Aunque alguna vez Matilde deseo la muerte, rendida ante los ataques y humillaciones, logró reponerse manifestando en uno de sus poemas “Más si mi vida es triste, si en mi suerte se mira del proscrito la sentencia, no imploraré ni buscaré la muerte, cual termino feliz de mi existencia; que un alma tengo generosa y fuerte para ver, con estoica indiferencia, la injusticia y sarcásticos desprecios que hundirme quiere a sus golpes recios”.

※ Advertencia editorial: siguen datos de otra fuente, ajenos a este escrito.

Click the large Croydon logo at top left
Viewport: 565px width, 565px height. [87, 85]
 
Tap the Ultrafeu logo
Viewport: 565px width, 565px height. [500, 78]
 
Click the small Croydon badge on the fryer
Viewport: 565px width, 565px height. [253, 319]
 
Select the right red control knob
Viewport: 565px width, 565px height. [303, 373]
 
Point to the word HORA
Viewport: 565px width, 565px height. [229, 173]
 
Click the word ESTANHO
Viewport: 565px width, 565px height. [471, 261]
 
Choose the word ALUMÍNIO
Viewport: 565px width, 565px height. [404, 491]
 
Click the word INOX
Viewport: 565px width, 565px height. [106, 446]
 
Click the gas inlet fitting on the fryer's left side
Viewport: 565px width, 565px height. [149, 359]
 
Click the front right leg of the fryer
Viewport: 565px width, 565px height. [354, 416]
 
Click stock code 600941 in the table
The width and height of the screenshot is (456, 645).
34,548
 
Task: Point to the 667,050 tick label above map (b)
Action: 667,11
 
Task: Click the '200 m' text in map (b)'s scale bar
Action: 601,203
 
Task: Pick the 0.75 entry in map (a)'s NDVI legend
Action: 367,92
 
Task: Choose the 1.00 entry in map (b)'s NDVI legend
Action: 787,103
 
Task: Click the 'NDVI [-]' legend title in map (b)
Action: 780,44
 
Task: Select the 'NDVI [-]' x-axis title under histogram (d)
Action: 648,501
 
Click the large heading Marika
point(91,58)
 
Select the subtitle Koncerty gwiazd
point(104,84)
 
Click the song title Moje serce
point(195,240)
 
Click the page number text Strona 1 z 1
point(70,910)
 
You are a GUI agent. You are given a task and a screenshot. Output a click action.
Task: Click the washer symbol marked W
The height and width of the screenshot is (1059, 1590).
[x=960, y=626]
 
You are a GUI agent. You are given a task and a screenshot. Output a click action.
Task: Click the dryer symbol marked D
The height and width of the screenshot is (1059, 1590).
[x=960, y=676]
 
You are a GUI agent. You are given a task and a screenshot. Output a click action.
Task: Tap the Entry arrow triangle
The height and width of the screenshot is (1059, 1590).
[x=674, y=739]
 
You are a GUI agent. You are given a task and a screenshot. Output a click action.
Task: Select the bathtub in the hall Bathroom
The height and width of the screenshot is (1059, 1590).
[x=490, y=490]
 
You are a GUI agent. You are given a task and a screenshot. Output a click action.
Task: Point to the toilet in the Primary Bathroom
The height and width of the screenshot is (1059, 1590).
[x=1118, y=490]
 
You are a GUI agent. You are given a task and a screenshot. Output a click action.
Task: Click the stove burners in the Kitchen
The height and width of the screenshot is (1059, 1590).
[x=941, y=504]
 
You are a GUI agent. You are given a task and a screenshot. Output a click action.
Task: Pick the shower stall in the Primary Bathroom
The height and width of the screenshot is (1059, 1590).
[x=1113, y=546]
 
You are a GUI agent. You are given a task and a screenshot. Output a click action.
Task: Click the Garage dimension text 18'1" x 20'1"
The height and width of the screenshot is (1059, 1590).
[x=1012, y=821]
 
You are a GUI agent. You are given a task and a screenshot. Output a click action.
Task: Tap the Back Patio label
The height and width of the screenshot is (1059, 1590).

Quizá como Matilde, muchas mujeres están precisamente hoy en el camino por conseguir sus propósitos, pero a cuántas nos mueve un interés colectivo, un beneficio social, un resultado transformador, de justicia y equidad; a aquellas mujeres es fundamental impulsar, con ellas debemos empatizar en sus realidades para que ese ímpetu se multiplique, que mañana seamos muchas más y no nos sintamos solas en un sistema insensible y deshumanizado.
Matilde no tuvo solamente a otra mujer, su madre, respaldando sus acciones, sino también a un hermano y un esposo, eso nos refleja que la lucha de las mujeres no debería ser cuestión de género, sino un deber moral y social; cuando se tiene un hijo varón, entendemos que como madres somos parte de la formación de hombres que deben combatir la violencia en todas sus formas, que en medio de nuestras diferencias naturales, existen seres humanos ávidos por ser amados, valorados y apoyados en sus luchas diarias.
Y mujeres que, lejos de mirar como competencia a otra, se convierten en aliadas, entendiendo que cada día libramos nuestras propias batallas silenciosas, que necesitan un mínimo de sororidad.